Tu as toujours été d'un tempérament bien trop doux et rêveur, et bien trop en ont abusé. Cela ne m'étonne guère au fond de la part de notre cousine.

Je connais l'homme qu'elle voudrait épouser, elle m'en avait fait la demande quelques semaines avant que Henriette ne nous quitte. C'est un petit marquis de rien du tout qui gagnerait de beaucoup à cette union et dont je doute de la sincérité des sentiments. Crois-moi je connais l'individu. Ce ne serait pas rendre service à la Grande Mademoiselle que d'accepter cette mésalliance. Tu dis que je ne songe à la politique, mais bien au contraire, je n'ai que cela en tête. Si j'avais accéder à cette ridicule demande en mariage, nous serions couverts de honte. Sans parler de notre cousine qui serait bien malheureuse avec ce parvenu !

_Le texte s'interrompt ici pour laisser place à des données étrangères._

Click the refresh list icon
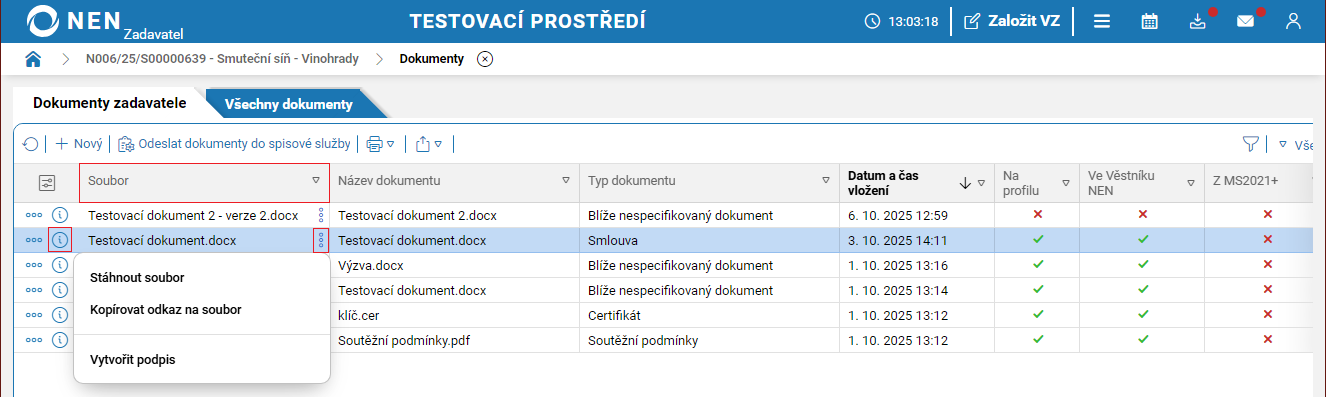This screenshot has height=397, width=1326. point(31,144)
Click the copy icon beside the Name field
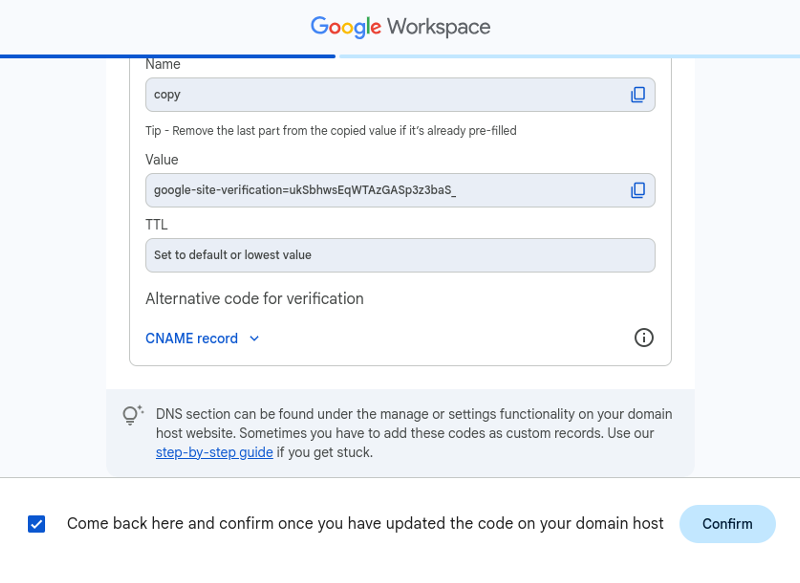800x583 pixels. click(638, 94)
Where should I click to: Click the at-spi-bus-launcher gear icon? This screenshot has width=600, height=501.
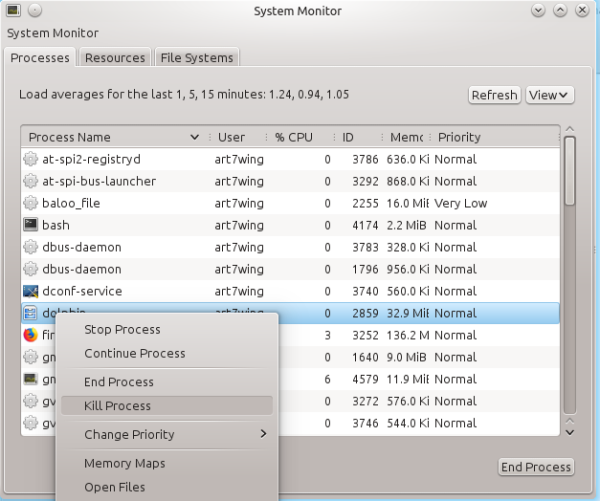click(31, 181)
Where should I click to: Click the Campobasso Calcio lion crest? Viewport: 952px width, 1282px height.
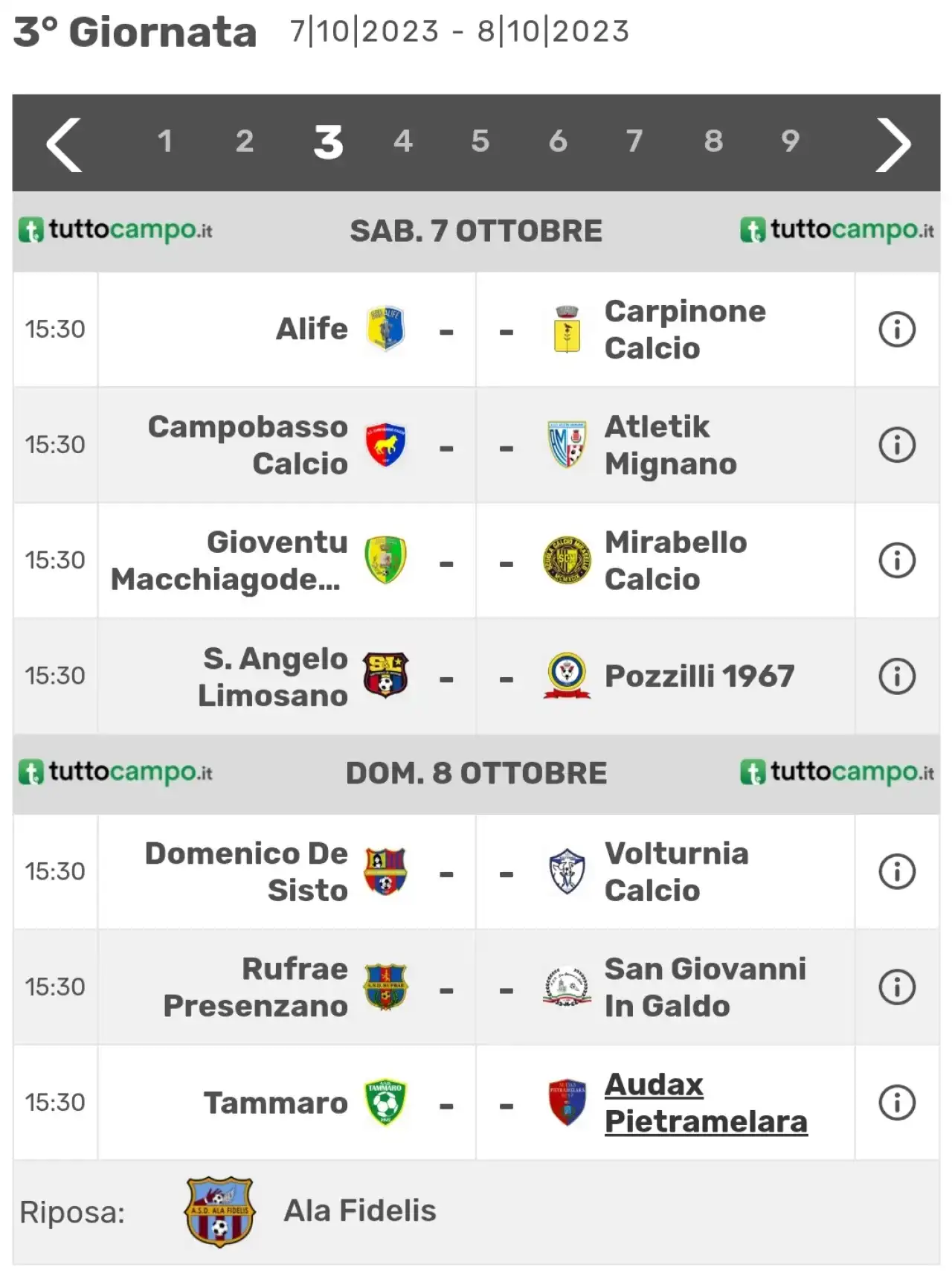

En lisant ta lettre, j'ai eu le plus grand mal à croire que ces mots que tu m'adresses soit de toi qui a rédigé l'étiquette et qui t'assure de son application. Tu as toujours veillé scrupuleusement au respect des rangs de chacun. Quand j'étais épris de Marie de Mancini, tu me répétais que je ne pouvais infliger un pareil déshonneur à notre famille, que j'allais provoquer une guerre civile si je l'épousais. Ne sais-tu donc pas que c'est toi plus que Mère et le Cardinal qui m'a convaincu de revenir à la raison ?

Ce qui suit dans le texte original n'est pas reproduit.